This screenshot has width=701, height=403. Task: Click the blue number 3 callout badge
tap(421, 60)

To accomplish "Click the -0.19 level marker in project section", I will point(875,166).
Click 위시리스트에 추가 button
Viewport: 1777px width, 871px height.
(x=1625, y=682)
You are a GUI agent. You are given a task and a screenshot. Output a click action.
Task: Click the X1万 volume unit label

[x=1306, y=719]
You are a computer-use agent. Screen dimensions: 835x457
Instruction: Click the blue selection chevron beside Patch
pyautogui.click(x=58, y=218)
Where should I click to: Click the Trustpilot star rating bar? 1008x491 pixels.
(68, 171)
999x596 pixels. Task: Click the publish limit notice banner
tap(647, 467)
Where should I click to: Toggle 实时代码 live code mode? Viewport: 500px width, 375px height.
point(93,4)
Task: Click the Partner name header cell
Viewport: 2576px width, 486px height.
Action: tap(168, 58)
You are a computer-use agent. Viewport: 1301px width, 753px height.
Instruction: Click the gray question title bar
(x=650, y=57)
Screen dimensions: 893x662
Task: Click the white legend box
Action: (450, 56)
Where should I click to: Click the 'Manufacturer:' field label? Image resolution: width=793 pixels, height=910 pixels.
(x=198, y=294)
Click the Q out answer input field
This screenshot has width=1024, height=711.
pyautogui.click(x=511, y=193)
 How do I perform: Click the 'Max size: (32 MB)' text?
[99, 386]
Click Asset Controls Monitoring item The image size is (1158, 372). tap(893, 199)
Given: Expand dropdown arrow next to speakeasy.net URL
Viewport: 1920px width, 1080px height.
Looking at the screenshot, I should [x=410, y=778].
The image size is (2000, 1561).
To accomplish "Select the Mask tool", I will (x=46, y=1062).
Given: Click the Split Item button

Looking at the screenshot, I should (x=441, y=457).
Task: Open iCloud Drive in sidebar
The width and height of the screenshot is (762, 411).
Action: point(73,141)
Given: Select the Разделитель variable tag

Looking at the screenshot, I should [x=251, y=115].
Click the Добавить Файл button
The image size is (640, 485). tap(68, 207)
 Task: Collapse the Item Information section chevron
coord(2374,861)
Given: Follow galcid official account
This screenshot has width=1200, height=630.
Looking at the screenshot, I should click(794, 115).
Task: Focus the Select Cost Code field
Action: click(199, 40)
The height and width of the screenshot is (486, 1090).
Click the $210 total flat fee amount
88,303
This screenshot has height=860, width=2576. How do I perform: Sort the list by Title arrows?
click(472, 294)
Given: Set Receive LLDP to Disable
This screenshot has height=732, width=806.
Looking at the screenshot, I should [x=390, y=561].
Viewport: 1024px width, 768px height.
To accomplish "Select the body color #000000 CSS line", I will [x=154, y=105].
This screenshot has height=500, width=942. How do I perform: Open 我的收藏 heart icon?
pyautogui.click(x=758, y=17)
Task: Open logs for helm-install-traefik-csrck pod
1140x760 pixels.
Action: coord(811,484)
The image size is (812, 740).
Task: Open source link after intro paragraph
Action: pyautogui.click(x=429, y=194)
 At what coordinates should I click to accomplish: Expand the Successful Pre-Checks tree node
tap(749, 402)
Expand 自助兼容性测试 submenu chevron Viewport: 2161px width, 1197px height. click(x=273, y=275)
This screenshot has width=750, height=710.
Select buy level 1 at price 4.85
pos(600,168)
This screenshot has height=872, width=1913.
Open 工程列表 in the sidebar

• • • •

> _Aim of the task_:
Rewrite everything from the line containing "Where should I click to: Toggle" down to the line containing "Action: (450, 56)" so that "Instruction" becomes "Command", leaving the rest of the listing in those lines untouched. Give back only those lines.

> _Response to this task_:
Where should I click to: Toggle 实时代码 live code mode? Viewport: 500px width, 375px height.
point(93,4)
Task: Click the Partner name header cell
Viewport: 2576px width, 486px height.
Action: tap(168, 58)
You are a computer-use agent. Viewport: 1301px width, 753px height.
Command: Click the gray question title bar
(x=650, y=57)
Screen dimensions: 893x662
Task: Click the white legend box
Action: (450, 56)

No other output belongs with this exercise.